Orchestrating jobs with Apache Airflow\Cloud Composer

Date posted: 2018-08-19

If you have complex-ish pipelines, especially ETL pipelines, chances are you run a lot of batch jobs. How do you schedule them? Cron jobs? Cron jobs are really great when you just want to run tasks X times per day and they are fairly independent from each other. But what if the scenario is a little more complex and you have a dependency tree? For example, consider the following task tree:

        |-> Task B.1 -|
        |-> Task B.2 -|
Task A -|-> Task B.3 -|-> Task C
        |-> Task B.4 -|
        |-> Task B.5 -|

Cron Job schedule:
Task  A - Starts at 00:30
Tasks B - Starts at 01:30
Task  C - Starts at 03:30

- Tasks B depend on the output of Task A
  and Task C depends on the outputs from Tasks B
- Task A has a 1h window to finish before Tasks B start
  and Tasks B have a 2h window to finish before Task C starts

Looks wonderful, but there are several problems there:

Apache Airflow aims to be a solution for these problems, and recently Google Cloud Products announced their own managed version of Apache Airflow: Cloud Composer. In this post I will run some tests on Airflow and Composer and talk about a few issues and solutions I would have if using them in production.

First, I am going to install Airflow in my local machine. It is very easy to install. All you need is pip (in my case, I am using Python 3):

~ > pip install apache-airflow
~ > airflow upgradedb

Alright. Now, just a little more theory about Airflow: the "main piece" of your Airflow workflow is a DAG (directed acyclic graph), which is simply a python script that tells Airflow what to execute and in which order. A DAG should not have data processing logic! It is just a file that describes your workflow.
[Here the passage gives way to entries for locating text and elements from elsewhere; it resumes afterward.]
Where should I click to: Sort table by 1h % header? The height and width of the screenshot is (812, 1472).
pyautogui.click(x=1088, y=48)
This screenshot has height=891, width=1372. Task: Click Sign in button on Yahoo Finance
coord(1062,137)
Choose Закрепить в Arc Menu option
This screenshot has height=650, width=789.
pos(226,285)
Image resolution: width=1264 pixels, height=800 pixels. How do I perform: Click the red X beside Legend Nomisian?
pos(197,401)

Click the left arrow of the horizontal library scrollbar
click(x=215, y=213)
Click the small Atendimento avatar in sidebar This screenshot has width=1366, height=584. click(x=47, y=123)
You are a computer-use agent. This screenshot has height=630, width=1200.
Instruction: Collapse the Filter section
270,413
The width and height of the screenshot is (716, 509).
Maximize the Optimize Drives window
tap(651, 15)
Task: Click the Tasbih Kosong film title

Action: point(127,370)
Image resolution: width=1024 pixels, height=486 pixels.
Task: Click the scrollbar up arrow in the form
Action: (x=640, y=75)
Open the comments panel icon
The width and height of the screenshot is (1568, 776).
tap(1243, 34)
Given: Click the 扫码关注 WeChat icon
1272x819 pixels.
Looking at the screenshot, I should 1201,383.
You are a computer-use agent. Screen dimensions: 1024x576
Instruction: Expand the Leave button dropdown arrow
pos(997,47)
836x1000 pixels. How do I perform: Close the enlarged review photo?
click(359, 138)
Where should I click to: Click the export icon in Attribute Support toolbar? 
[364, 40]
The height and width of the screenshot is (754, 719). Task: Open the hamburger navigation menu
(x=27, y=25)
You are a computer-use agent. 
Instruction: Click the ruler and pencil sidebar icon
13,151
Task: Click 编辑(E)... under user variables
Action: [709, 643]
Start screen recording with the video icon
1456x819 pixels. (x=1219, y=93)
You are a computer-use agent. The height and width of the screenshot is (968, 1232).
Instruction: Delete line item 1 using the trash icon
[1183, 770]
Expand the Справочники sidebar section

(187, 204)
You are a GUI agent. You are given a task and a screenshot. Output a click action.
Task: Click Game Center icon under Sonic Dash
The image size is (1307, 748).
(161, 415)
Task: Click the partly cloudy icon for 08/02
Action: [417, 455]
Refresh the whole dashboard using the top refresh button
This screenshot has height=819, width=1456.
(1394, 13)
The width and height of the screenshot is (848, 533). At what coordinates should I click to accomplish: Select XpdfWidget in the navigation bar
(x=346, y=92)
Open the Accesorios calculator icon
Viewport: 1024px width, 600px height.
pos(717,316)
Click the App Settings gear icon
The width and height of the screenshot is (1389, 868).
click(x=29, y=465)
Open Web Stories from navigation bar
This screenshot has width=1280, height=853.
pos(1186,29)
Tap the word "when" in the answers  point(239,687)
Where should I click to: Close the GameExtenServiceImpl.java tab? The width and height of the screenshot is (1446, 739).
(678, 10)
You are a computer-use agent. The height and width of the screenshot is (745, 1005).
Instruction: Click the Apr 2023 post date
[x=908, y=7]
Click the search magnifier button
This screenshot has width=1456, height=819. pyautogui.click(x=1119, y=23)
The default location for dags is ~/airflow/dags. If this directory doesn't exist, create it.

Let's try creating a very simple DAG and run it, just to see if everything is properly installed and get a feeling for how it all works.

First DAG

This dag will be very simple. It will have three tasks:

  1. print_date - Will run the date bash command
  2. sleep - Will sleep for 5 seconds
  3. done - Will echo "done"

They will be executed in sequence (each one waiting for the previous one to finish).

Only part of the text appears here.